I use the 'srcIp' and 'dstIp' fields as test, the copy_to field is 'aggCondition'. Here is the mapping:
PUT /test_index
{
"settings": {
"number_of_replicas": 0,
"number_of_shards": 1
},
"mappings": {
"dynamic_templates": [
{
"set_copy_to": {
"match": "^(src|dst). ",
"match_pattern": "regex",
"mapping": {
"copy_to": "aggCondition",
"fields": {
"keyword": {
"ignore_above": 256,
"type": "keyword"
}
},
"type": "text"
}
}
}
]
}
}
Then I add some data to it
{
"srcIp":"192.0.0.1",
"dstIp":"192.0.1.1"
}
{
"srcIp":"192.0.1.1",
"dstIp":"192.0.2.1"
}
{
"srcIp":"192.0.2.1",
"dstIp":"192.0.0.1"
}
Then I see the mappings in the kibana and it looks like this:
{
"mappings": {
"_doc": {
"dynamic_templates": [
{
"set_copy_to": {
"match": "^(src|dst). ",
"match_pattern": "regex",
"mapping": {
"copy_to": "aggCondition",
"fields": {
"keyword": {
"ignore_above": 256,
"type": "keyword"
}
},
"type": "text"
}
}
}
],
"properties": {
"aggCondition": {
"type": "text",
"fields": {
"keyword": {
"type": "keyword",
"ignore_above": 256
}
}
},
"dstIp": {
"type": "text",
"fields": {
"keyword": {
"type": "keyword",
"ignore_above": 256
}
},
"copy_to": [
"aggCondition"
]
},
"srcIp": {
"type": "text",
"fields": {
"keyword": {
"type": "keyword",
"ignore_above": 256
}
},
"copy_to": [
"aggCondition"
]
}
}
}
}
}
Then I aggregate use the new field 'aggCondition':
GET /test_index/_search
{
"aggs": {
"Ips": {
"terms": {
"field": "aggCondition.keyword"
}
}
}
}
The result is
"aggregations" : {
"Ips" : {
"doc_count_error_upper_bound" : 0,
"sum_other_doc_count" : 0,
"buckets" : [
{
"key" : "192.0.0.1",
"doc_count" : 2
},
{
"key" : "192.0.1.1",
"doc_count" : 2
},
{
"key" : "192.0.2.1",
"doc_count" : 2
}
]
}
}
But what I expect is like
"aggregations" : {
"Ips" : {
"doc_count_error_upper_bound" : 0,
"sum_other_doc_count" : 0,
"buckets" : [
{
"key" : "[192.0.0.1 192.0.1.1]",
"doc_count" : 1
},
{
"key" : "[192.0.1.1 192.0.2.1]",
"doc_count" : 1
},
{
"key" : "[192.0.2.1 192.0.0.1]",
"doc_count" : 1
}
]
}
}
What can I do to get my expected result or is there other way to aggregate multi field efficently?
CodePudding user response:
dynamic_templates
and copy_to
is not the way to go in your case.
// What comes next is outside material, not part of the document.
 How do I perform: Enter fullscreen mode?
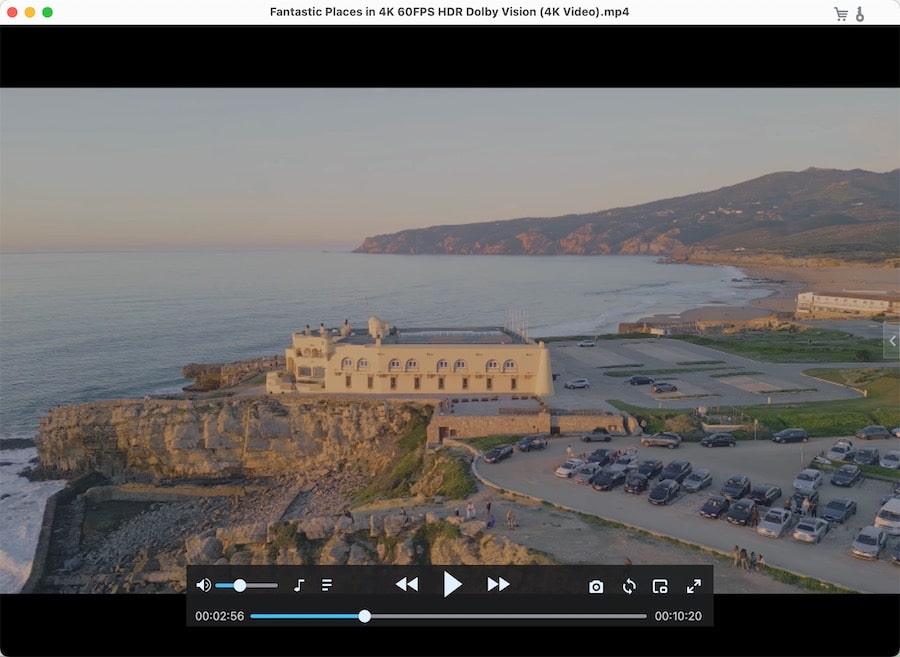[694, 586]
You'd be better off dynamically computing a new field that indexes the src/dst IP pairs. You can achieve this using an ingest pipeline
with an append
and join
processor to create the new field.
PUT _ingest/pipeline/ip-pipeline
{
"processors": [
{
"append": {
"field": "srcDst",
"value": ["{{{srcIp}}}", "{{{dstIp}}}"]
}
},
{
"join": {
"field": "srcDst",
"separator": "-"
}
}
]
}
Then when you index a new document, you can specify this pipeline and the new field will be created:
PUT my-index/_doc/1?pipeline=ip-pipeline
{
"srcIp":"192.0.0.1",
"dstIp":"192.0.1.1"
}
Your indexed document will look like this:
{
"srcIp":"192.0.0.1",
"dstIp":"192.0.1.1",
"srcDst": "192.0.0.1-192.0.1.1"
}
And then you can run your aggregation query on that new srcDst
field and get the result you expect.